— THE TASK —
Please restate, word for word, the lines below that begin at the one with "This screenshot has height=346, width=898." and end at the one with "You are a computer-use agent. The". Leave out all other lines.

(Stored entries)
#####

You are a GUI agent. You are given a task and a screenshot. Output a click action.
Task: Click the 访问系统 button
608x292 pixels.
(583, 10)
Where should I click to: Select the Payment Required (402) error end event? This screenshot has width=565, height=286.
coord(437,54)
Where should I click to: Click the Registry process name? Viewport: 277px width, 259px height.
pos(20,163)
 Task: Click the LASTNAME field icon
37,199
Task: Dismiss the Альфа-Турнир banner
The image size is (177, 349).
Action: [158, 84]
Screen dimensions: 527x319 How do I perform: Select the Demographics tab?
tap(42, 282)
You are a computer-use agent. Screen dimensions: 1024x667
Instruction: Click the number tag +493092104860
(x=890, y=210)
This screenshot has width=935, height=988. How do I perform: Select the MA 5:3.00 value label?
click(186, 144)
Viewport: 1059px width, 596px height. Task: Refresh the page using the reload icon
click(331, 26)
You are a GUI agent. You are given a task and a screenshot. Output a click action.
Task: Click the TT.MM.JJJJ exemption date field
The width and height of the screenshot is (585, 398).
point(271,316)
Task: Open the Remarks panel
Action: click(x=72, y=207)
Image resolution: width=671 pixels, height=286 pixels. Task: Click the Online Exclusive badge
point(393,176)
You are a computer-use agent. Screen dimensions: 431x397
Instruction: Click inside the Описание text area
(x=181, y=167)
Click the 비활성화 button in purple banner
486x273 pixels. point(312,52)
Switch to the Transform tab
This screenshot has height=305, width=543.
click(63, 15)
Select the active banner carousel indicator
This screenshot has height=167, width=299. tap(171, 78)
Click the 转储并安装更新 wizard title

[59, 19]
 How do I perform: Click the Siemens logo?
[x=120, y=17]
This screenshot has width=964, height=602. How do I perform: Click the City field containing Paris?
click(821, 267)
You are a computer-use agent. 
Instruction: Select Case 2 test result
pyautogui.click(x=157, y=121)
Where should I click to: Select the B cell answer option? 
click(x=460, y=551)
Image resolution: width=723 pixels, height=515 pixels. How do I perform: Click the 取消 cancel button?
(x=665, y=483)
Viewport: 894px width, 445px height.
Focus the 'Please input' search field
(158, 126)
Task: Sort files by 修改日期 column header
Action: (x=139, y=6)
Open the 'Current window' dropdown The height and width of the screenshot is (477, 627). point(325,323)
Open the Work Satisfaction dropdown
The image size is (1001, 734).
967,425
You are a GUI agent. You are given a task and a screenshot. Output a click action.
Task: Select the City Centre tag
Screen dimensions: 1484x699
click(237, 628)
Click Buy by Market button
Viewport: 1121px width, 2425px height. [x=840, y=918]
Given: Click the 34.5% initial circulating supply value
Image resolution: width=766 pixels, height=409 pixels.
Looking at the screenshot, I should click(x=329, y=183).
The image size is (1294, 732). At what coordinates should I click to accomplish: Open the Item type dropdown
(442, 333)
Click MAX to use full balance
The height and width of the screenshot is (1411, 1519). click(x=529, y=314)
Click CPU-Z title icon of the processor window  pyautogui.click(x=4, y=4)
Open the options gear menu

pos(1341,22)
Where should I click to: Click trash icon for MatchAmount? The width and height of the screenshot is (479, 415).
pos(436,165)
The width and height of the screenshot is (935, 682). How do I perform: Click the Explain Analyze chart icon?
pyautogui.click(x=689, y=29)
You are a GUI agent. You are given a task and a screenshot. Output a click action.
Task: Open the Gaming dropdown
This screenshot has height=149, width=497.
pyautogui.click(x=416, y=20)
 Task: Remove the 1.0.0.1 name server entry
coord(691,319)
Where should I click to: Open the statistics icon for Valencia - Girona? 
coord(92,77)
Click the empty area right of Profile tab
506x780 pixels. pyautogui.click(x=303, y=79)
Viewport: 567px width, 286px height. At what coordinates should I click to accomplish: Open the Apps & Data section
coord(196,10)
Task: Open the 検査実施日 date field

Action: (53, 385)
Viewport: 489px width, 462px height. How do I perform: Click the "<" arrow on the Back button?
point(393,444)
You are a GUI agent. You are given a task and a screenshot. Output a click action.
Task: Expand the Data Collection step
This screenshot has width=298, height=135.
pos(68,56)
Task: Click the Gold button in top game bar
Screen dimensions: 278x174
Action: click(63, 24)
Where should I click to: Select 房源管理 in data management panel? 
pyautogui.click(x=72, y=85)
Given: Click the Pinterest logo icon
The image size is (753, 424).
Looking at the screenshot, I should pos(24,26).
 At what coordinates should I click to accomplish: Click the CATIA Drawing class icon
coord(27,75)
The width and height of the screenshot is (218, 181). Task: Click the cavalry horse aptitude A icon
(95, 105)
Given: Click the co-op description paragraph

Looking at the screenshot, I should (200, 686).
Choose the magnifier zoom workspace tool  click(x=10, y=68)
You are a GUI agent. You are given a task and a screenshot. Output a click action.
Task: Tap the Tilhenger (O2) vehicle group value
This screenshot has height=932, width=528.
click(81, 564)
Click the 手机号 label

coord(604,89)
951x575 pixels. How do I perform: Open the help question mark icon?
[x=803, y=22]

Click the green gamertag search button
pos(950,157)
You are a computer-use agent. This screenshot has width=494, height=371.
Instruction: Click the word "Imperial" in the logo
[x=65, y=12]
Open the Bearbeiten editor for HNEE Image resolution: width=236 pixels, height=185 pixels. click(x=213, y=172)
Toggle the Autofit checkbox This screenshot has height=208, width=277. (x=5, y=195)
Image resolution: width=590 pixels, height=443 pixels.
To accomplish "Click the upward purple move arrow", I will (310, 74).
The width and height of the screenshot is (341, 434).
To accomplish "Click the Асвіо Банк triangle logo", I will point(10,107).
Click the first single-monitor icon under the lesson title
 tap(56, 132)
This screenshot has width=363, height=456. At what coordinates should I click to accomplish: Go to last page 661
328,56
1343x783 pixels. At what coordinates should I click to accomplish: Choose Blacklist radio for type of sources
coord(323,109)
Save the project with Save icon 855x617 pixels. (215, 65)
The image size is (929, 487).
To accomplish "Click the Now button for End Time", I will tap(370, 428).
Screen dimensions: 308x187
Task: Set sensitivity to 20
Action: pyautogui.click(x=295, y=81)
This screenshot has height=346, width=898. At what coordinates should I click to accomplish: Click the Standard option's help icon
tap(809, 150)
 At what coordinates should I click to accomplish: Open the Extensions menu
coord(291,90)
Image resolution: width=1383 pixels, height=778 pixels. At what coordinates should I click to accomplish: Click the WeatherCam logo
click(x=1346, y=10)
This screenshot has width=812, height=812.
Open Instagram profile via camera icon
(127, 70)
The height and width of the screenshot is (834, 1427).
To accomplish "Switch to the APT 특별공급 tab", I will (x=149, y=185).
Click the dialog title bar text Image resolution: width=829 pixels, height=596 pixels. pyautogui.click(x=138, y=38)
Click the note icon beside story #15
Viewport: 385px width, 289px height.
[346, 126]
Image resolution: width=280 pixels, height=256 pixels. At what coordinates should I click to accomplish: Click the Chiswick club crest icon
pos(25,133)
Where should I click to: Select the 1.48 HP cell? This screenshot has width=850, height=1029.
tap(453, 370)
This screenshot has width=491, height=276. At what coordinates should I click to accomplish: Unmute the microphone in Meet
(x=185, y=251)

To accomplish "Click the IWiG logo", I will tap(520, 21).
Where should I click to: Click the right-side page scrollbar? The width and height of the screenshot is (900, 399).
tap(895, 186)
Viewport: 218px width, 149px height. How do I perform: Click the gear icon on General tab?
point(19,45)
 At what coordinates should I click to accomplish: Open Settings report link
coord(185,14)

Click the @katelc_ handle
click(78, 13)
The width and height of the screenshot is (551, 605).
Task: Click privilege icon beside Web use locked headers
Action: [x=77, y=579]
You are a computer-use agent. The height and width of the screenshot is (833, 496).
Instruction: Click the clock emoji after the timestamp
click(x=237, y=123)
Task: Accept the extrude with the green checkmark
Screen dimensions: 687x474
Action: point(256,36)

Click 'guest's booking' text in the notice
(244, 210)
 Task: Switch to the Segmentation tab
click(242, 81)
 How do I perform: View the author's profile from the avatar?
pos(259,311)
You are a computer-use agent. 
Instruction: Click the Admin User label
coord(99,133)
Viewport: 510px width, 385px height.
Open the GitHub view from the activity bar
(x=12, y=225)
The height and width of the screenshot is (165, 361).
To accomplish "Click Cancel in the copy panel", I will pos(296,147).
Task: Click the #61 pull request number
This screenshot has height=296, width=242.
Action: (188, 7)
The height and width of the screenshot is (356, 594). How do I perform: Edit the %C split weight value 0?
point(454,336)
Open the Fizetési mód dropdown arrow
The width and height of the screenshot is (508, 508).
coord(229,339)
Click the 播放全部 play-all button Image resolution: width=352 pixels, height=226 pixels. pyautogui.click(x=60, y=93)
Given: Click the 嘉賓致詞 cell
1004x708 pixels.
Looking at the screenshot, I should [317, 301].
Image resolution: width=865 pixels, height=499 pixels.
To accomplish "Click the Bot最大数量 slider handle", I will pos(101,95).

#####

— RESPONSE —
This screenshot has height=346, width=898. At what coordinates should I click to accomplish: Click the Standard option's help icon
tap(809, 150)
 At what coordinates should I click to accomplish: Open the Extensions menu
coord(291,90)
Image resolution: width=1383 pixels, height=778 pixels. At what coordinates should I click to accomplish: Click the WeatherCam logo
click(x=1346, y=10)
This screenshot has width=812, height=812.
Open Instagram profile via camera icon
(127, 70)
The height and width of the screenshot is (834, 1427).
To accomplish "Switch to the APT 특별공급 tab", I will (x=149, y=185).
Click the dialog title bar text Image resolution: width=829 pixels, height=596 pixels. pyautogui.click(x=138, y=38)
Click the note icon beside story #15
Viewport: 385px width, 289px height.
[346, 126]
Image resolution: width=280 pixels, height=256 pixels. At what coordinates should I click to accomplish: Click the Chiswick club crest icon
pos(25,133)
Where should I click to: Select the 1.48 HP cell? This screenshot has width=850, height=1029.
tap(453, 370)
This screenshot has width=491, height=276. At what coordinates should I click to accomplish: Unmute the microphone in Meet
(x=185, y=251)

To accomplish "Click the IWiG logo", I will tap(520, 21).
Where should I click to: Click the right-side page scrollbar? The width and height of the screenshot is (900, 399).
tap(895, 186)
Viewport: 218px width, 149px height. How do I perform: Click the gear icon on General tab?
point(19,45)
 At what coordinates should I click to accomplish: Open Settings report link
coord(185,14)

Click the @katelc_ handle
click(78, 13)
The width and height of the screenshot is (551, 605).
Task: Click privilege icon beside Web use locked headers
Action: [x=77, y=579]
You are a computer-use agent. The height and width of the screenshot is (833, 496).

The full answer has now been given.